YORK — When Peter Vacho spent a day earlier this year as a volunteer at York’s Cotton Belt Elementary, where his children attend school, it was an “eye-opening” experience in a good way. Vacho, the youth/prep football and military outreach manager for the Carolina Panthers, brought some footballs and organized a quick game of catch at recess for students in first to fourth grades. They had a blast.
When Peter Vacho spent a day earlier this year as a volunteer at York’s Cotton Belt Elementary, where his children attend school, it was an “eye-opening” experience in a good way.
Vacho, the youth/prep football and military outreach manager for the Carolina Panthers, brought some footballs and organized a quick game of catch at recess for students in first to fourth grades. They had a blast.
But the day wasn’t all fun and games. Vacho, 37, worked with students in several classrooms, helping them practice with flash cards. He patrolled the halls and helped with arrival and dismissal.
Vacho is one of 27 dads who have registered for Cotton Belt’s new Watch DOGS program, part of a national initiative in which fathers or other adult male relatives of students are asked to spend at least one full day at school to be a positive role model for the students.
DOGS stands for Dads of Great Students.
“We’ve had pretty good success with it so far,” said Lacey Layne, a Cotton Belt Elementary guidance counselor who decided to launch the program after attending a conference where she learned about it. She said Watch DOGS was founded in 1998, inspired by one dad’s desire to increase male involvement in school, and has spread to schools across the nation.
Layne said the Cotton Belt program began in February, when Vacho was the first dad to volunteer. He also led the effort by speaking to a group of dads or other male relatives of students.

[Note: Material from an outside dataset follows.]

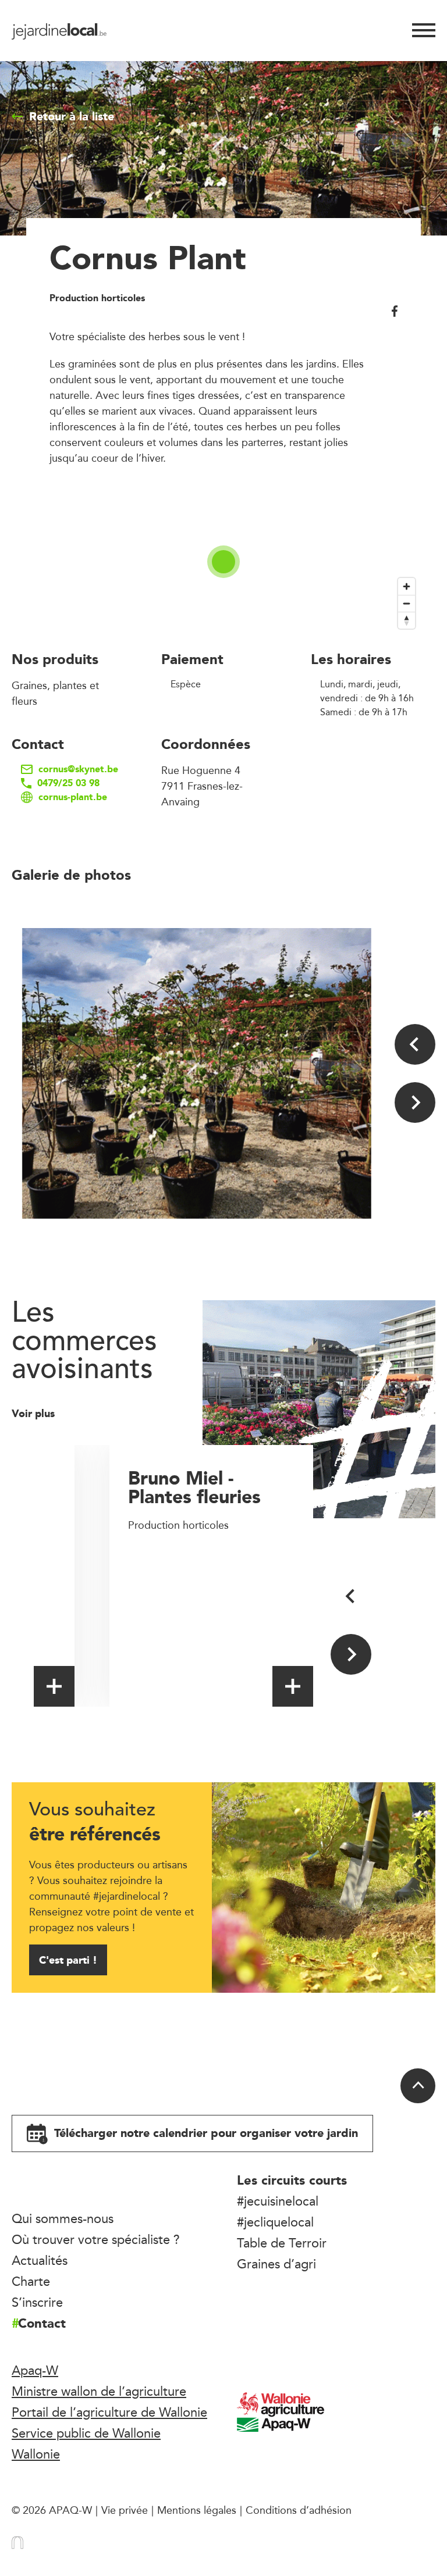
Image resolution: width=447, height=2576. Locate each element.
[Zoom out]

“Typically our volunteers are women – they are moms and grandmoms who come in to help,” Layne said. “We wanted to reach out to dads, and have a way for them to feel comfortable coming to school to volunteer.”
Under Watch DOGS, she said, dads, granddads and other male relatives of students are asked to spend a full day at the school. They have a structured schedule, with car duty in the morning, an introduction on the school morning TV show and volunteer time in four classrooms at different levels, including a stint in their own child’s class. They sit with students at lunch, patrol hallways during the day and help with car duty after school, she said.

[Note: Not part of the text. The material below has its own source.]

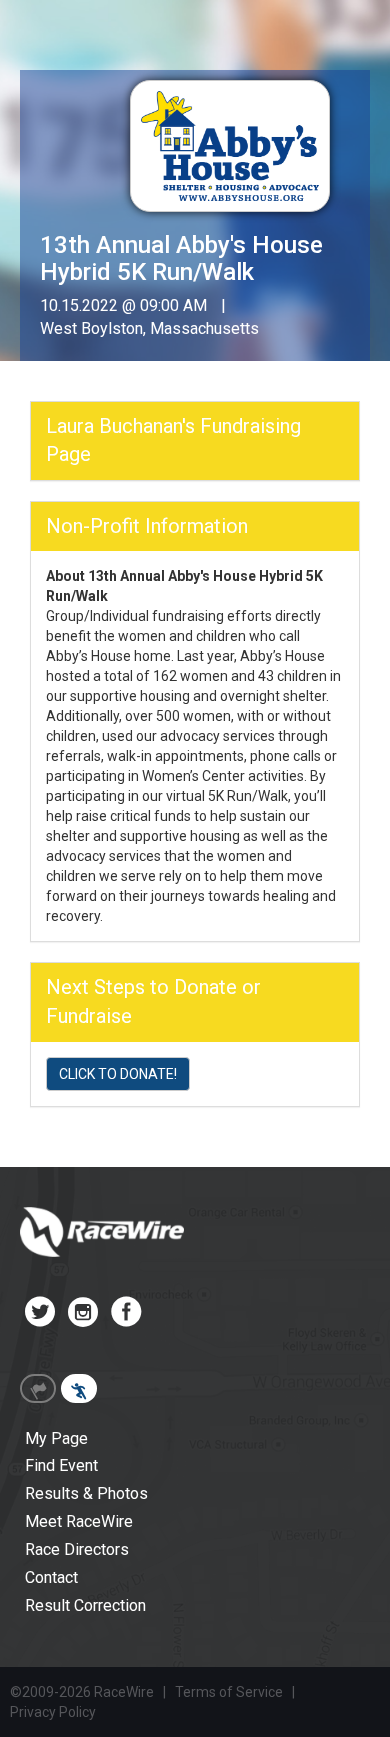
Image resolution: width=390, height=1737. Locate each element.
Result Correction (85, 1605)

“The are exhausted by the end of the day,” Layne said. “It’s a full day, and they don’t get a break. They are working in the classroom with kids. When you’re working with small children all day, they realized how hard it is.”
James Rumaker, who has an 8-year-old grandson at Cotton Belt, has volunteered through Watch Dogs on four different days.
“Once you do it, you’ll want to do it again,” he said.
Rumaker, 51, said he did one full day and three half-days.
“The kids come in smiling,” he said. “And after you do it once, they recognize you, they want to see you again. If I’m the one greeting them on car duty, some kids will stay in their cars until I’m the one to open the door and let them out.”
Rumaker said his days at the school have been very active. During recess, he participated in football and cheerleading games. He also pushed students on the playground swings.
During lunch, he said, “they all want to sit next to you, and talk to you. Which is where you learn quite a bit.”
In the classroom, Rumaker said, he enjoyed helping students with math and other lessons.
“My grandson loves it, too, because then all the kids know who I am,” he said. “It’s very rewarding, and you can see the excitement on the kids’ faces. I feel like I am making a difference, helping some of the kids.”
Layne said those who sign up for the program must pass a background check, conducted by the school district, and have an orientation with her. They receive a Watch DOG uniform shirt so they’re easy to identify.
Vacho, the father of three children ages 7, 6 and 3, said his volunteer day was a fun, engaging experience.
“How can you engage dads?” he asked. “That male role model, a lot of kids need. The Watch DOG program gives us the opportunity to engage kids in a wonderful way.”
Layne said the school spreads Watch Dog volunteer days throughout the year. She said Watch DOGS contributed 11 volunteer days in February and 13 in March. She said many of the volunteers take off work to participate.
She also said the Watch DOGS are asked to fill out a school survey after their volunteer experience. A favorite question, she said, asks about the highlight of their day.
“Seeing the kids smile and the feeling of making a difference,” one Watch DOG answered.
Another responded: “Helping a few teachers with students that are trouble. I enjoy making those children that don’t like school smile, and let them know that school can be fun.”
Another Watch DOG said the best part was “the look on my son’s face.”
Vacho said he hopes more dads will volunteer for the program and that it spreads to other schools.
“It’s something I think is direly needed, not just in our school but in schools across the nation,” he said.
Layne said the program has been popular with students as well.
“The kids love it,” she said, especially when their dad visits. “When they are here, they feel on top of the world that their dad is spending the day at school.”